Eric sourit. José avait tendance à s’emballer un peu trop vite quand il parlait avec son coeur. Cela l’handicapait plus que ça ne faisait son charme. Il n’avait jamais trouvé chaussure à son pied et lorsqu’il crut la trouver enfin, il n’avait pas su la garder.

— C’est vrai ce qu’on raconte ? enchaîna José.

Gross fronça les sourcils. Il savait très bien où son ami voulait en venir mais il préféra jouer la carte de l’innocence.

— Quoi ?

— Ce corps repêché à Heide.

— Pas de ça avec moi, José, se racla la gorge, visiblement embarrassé.

— Allez. Donner quelques tuyaux à un vieil ami n’a jamais tué personne.

— Amitié ou non. Je suis tenu au secret professionnel.

José fixa ses ongles tout en continuant de se balancer d’avant en arrière. Il était nerveux, cela ne faisait aucun doute.

— Il y a quelque chose que je devrais savoir Jo ?

— Moi ? Tu me connais, je n’ai rien à cacher. J’essayais juste de comprendre pourquoi autant de camionnettes circulaient le long de la départementale.

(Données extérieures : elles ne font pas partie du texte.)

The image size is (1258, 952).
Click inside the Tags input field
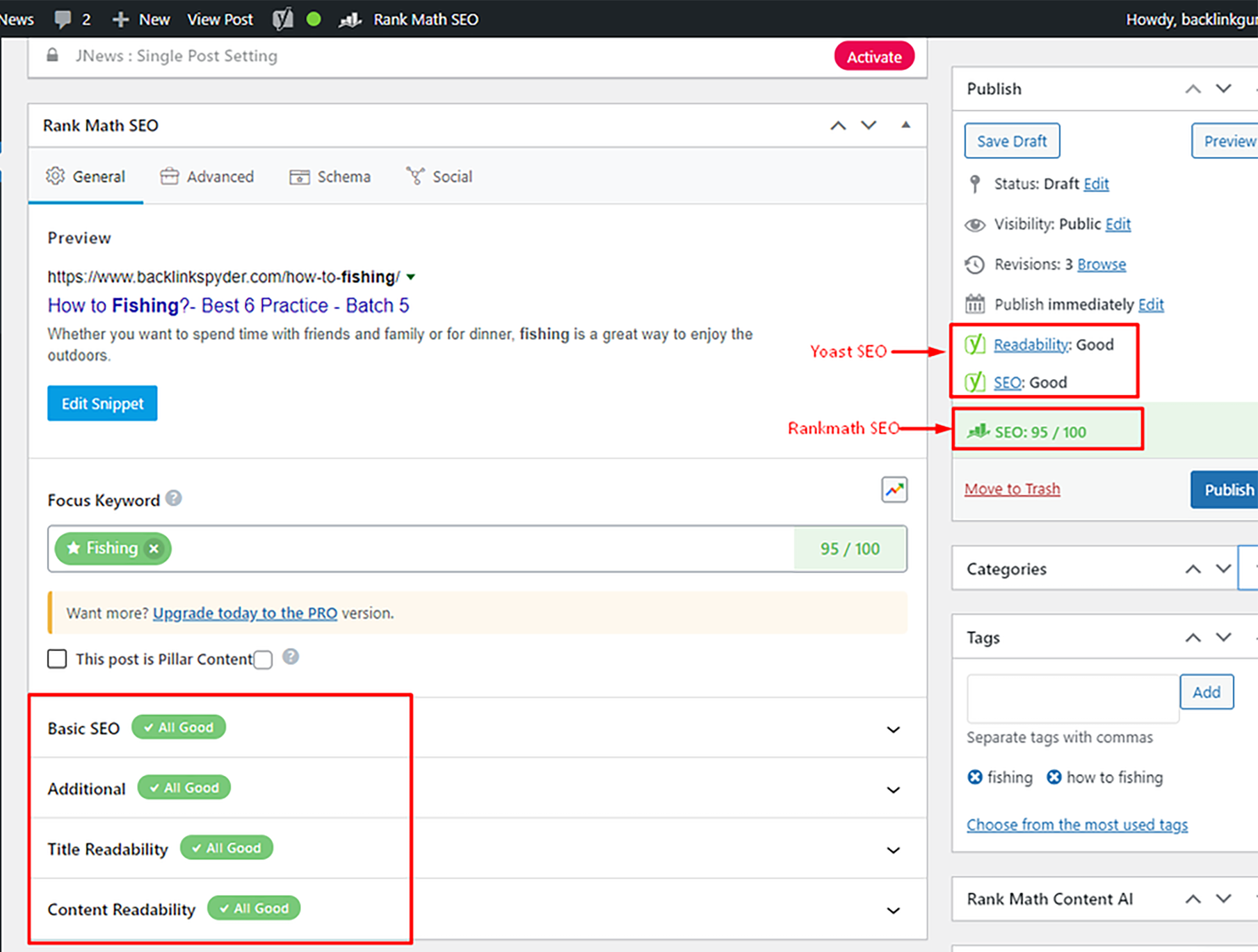click(x=1071, y=698)
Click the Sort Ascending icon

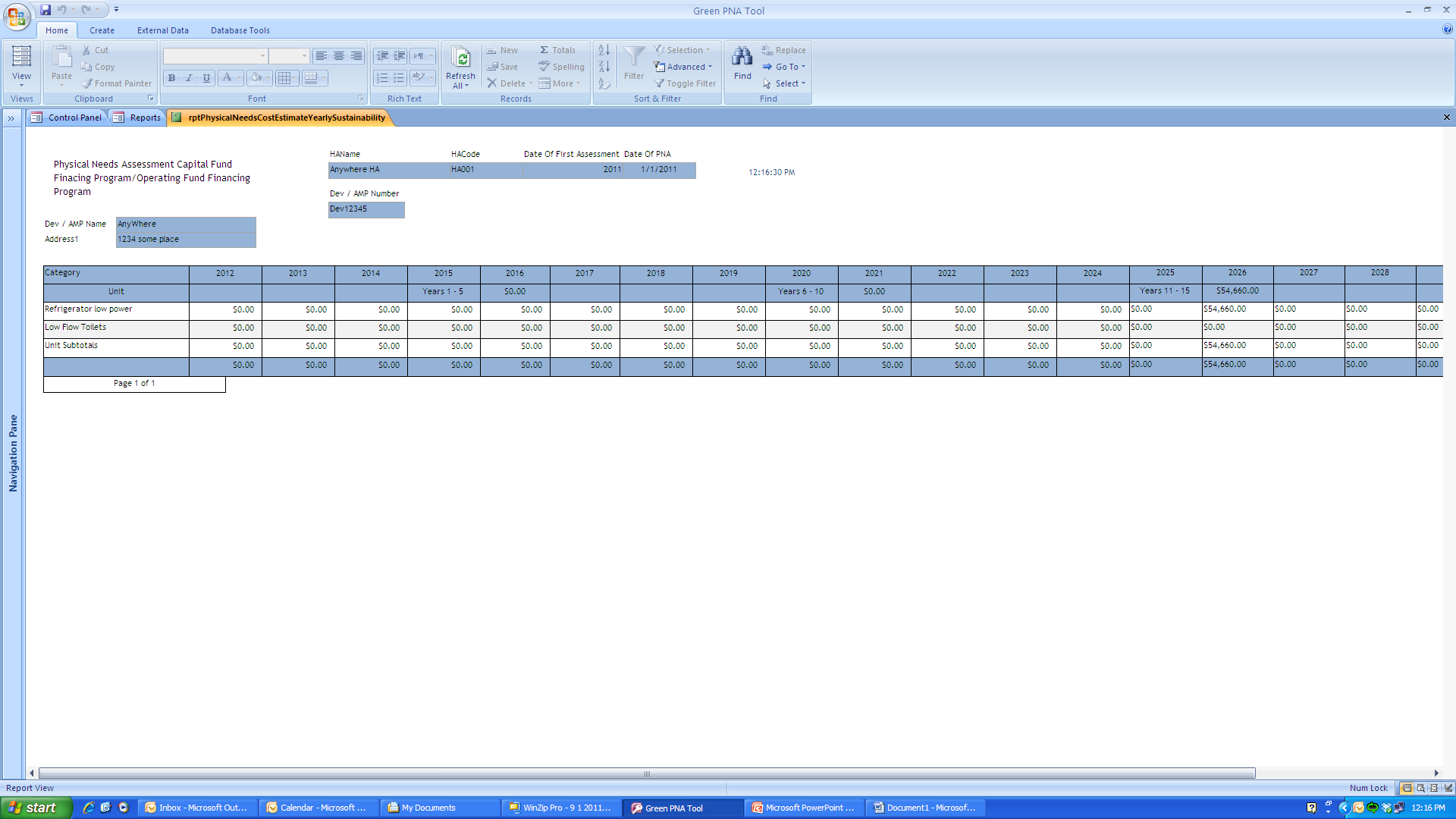[x=604, y=50]
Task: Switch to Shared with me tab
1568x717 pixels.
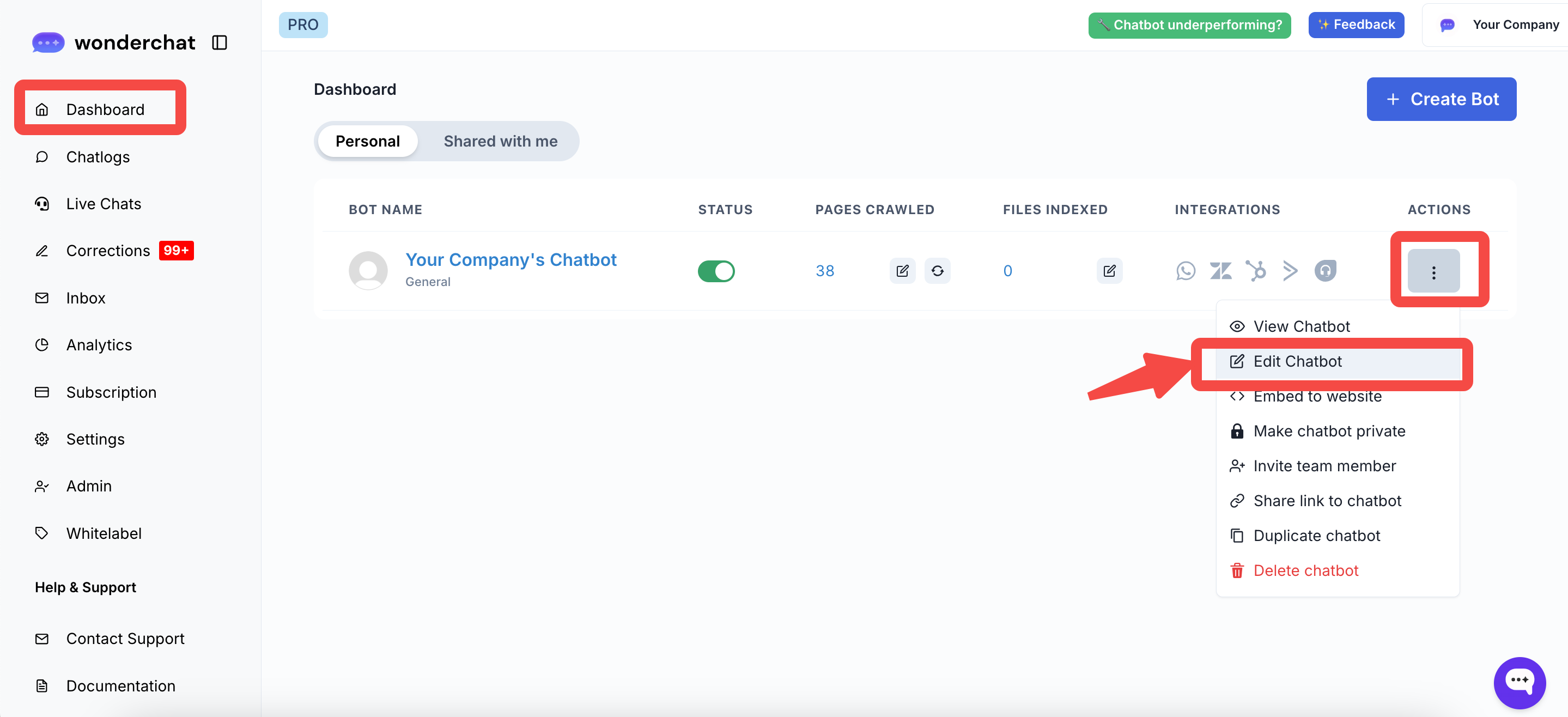Action: click(500, 141)
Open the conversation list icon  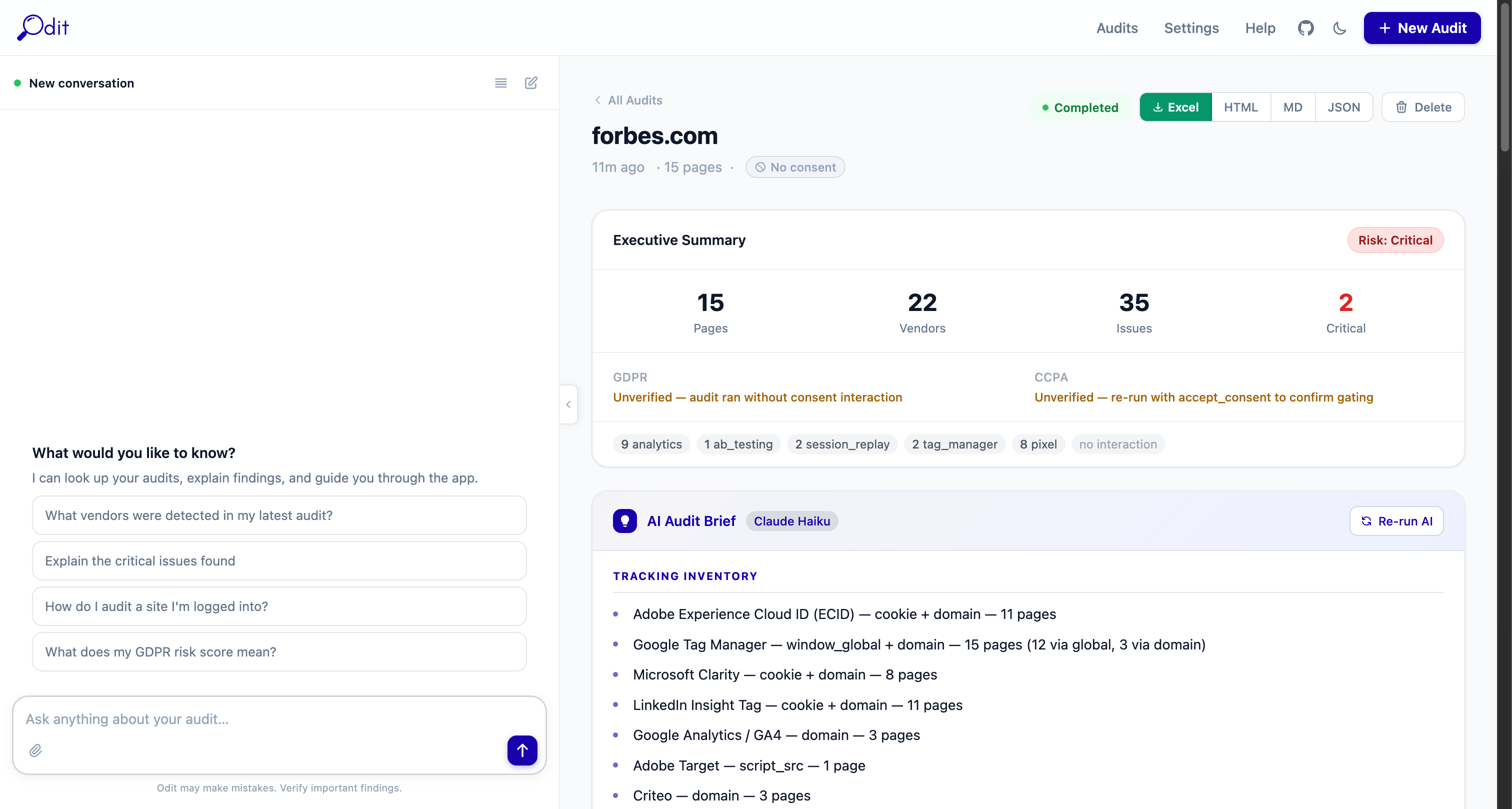(x=500, y=83)
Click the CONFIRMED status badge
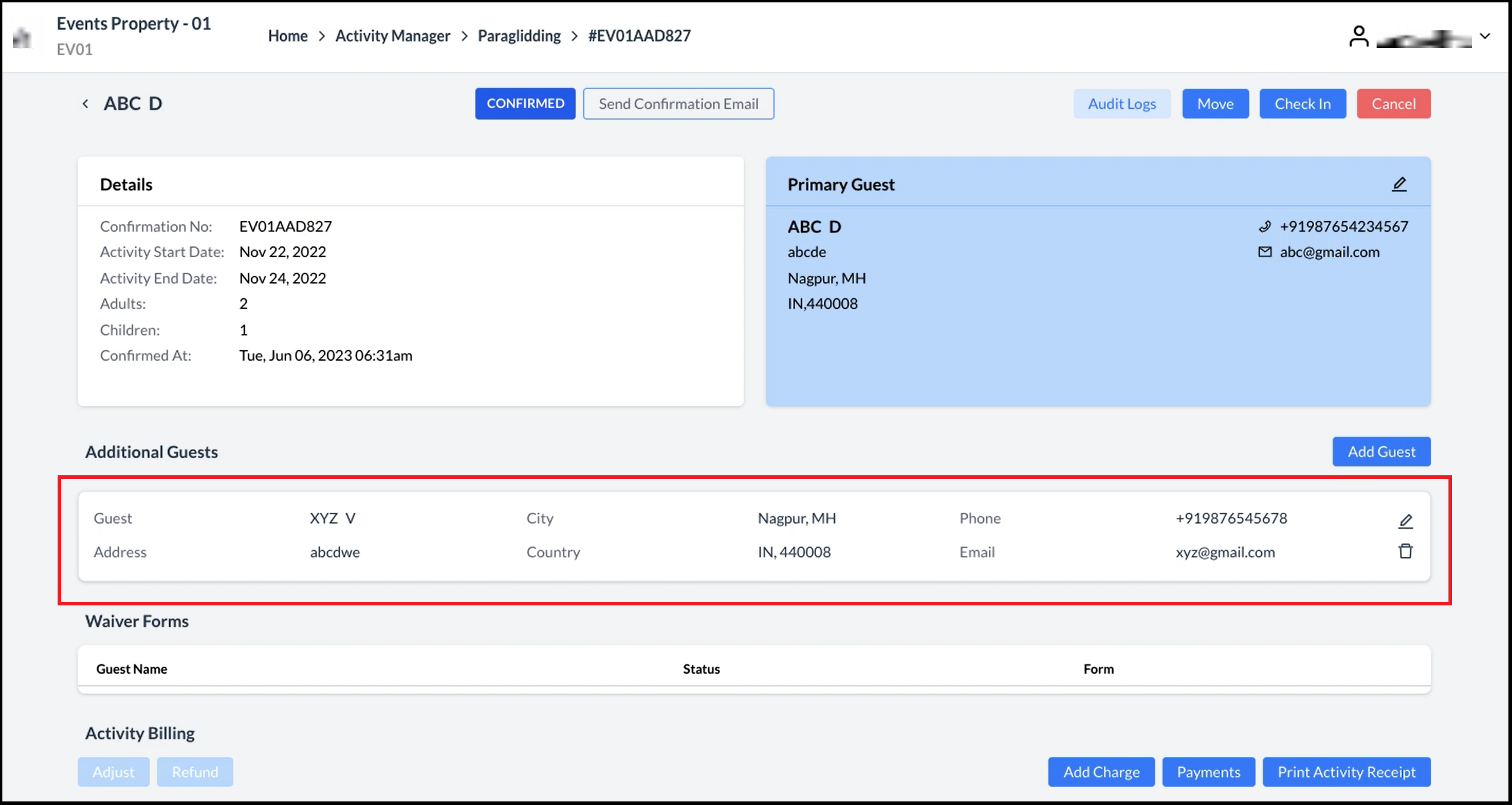 coord(525,103)
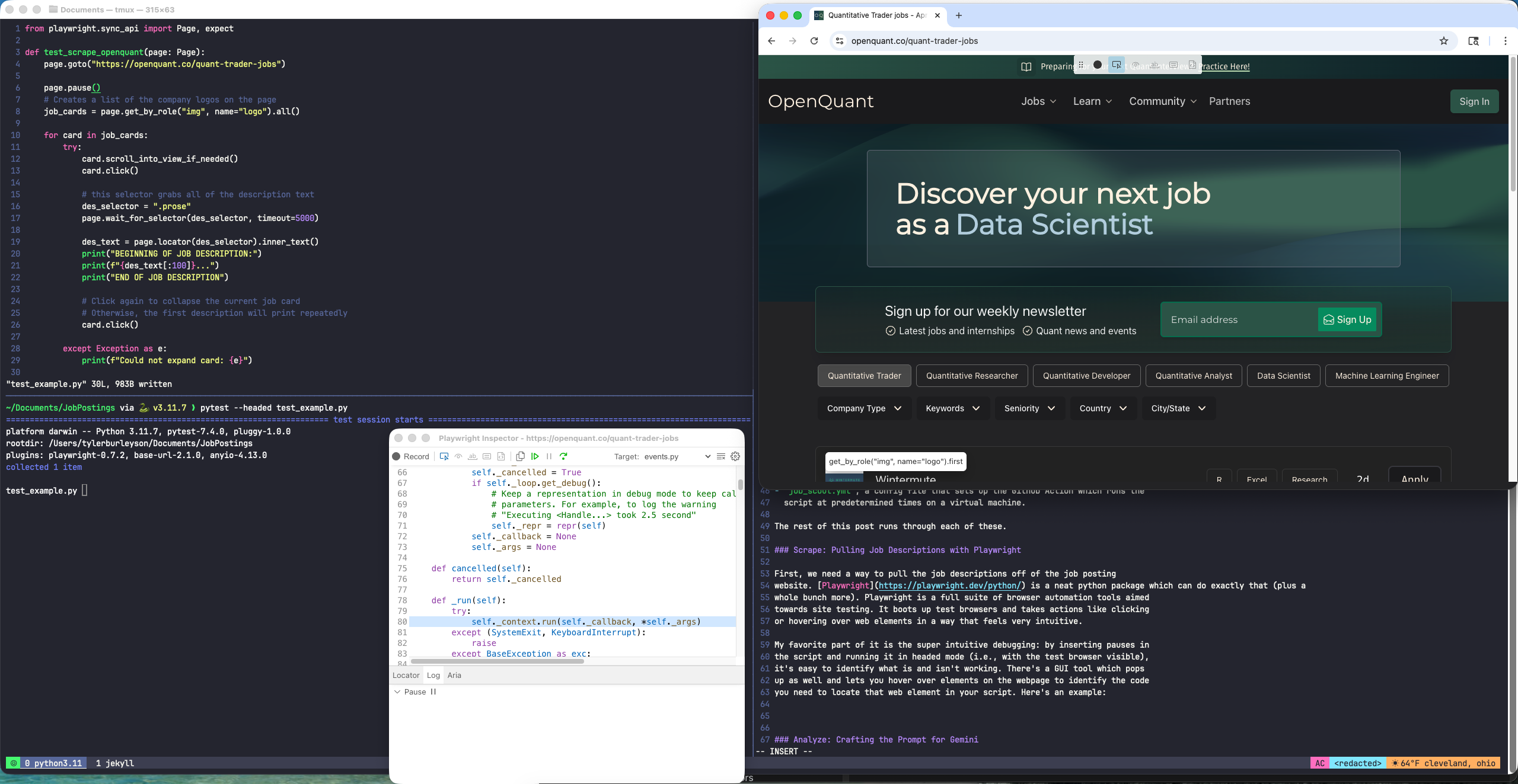Collapse the Pause log entry
The width and height of the screenshot is (1518, 784).
[x=397, y=692]
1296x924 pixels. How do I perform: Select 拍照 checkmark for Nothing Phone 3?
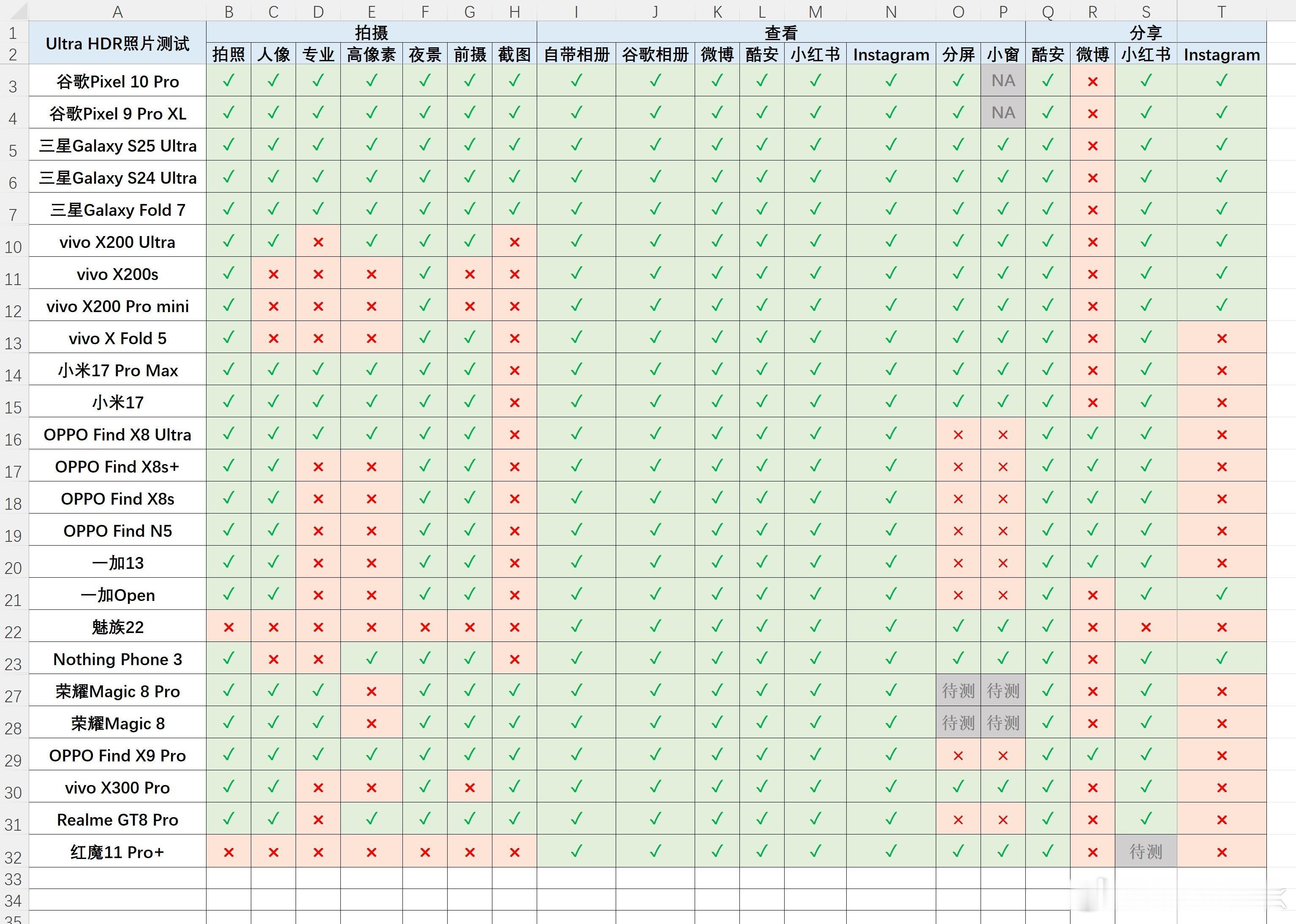(229, 659)
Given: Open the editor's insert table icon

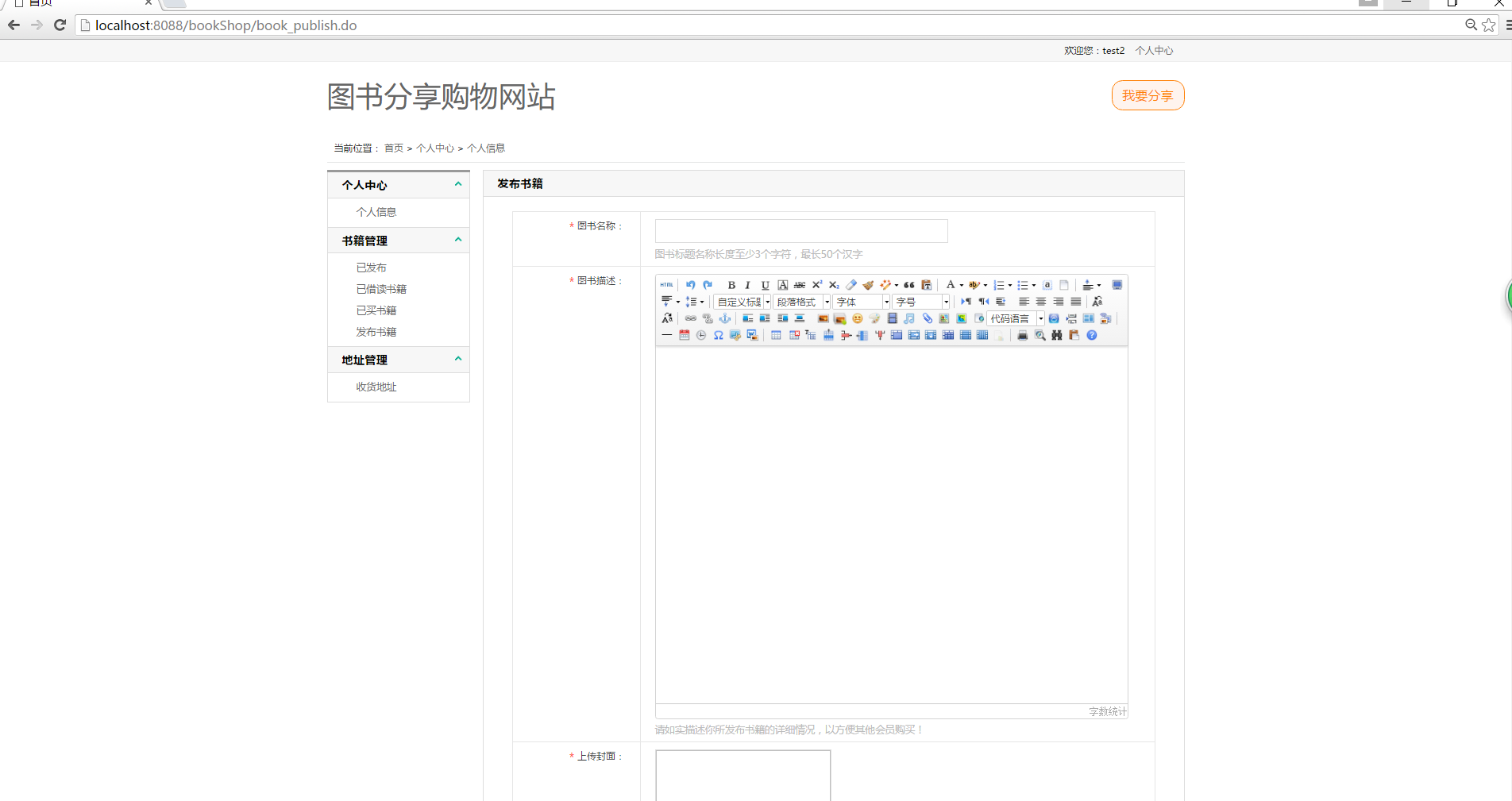Looking at the screenshot, I should pos(776,335).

Et tout à coup, tu apparais comme par magie. Je ne suis pas né de la dernière pluie. Je sais très bien que ce cortège et ta venue ici ne sont pas liés au hasard.

Gross se mordit la joue. Même s’il avait grandi auprès de José, cela ne l’autorisait pas à faire de lui un être privilégié. Risquer de perdre son poste pour une bavure ne l’enchantait guère. Il comptait bien finir sa carrière avec les honneurs.

— Je suis vraiment désolé, mais je ne peux rien te révéler.

José écrasa une feuille morte avec la semelle de sa chaussure. Il semblait déçu, vexé même, comme le serait un enfant de douze ans à qui l'on a chipé son jouet.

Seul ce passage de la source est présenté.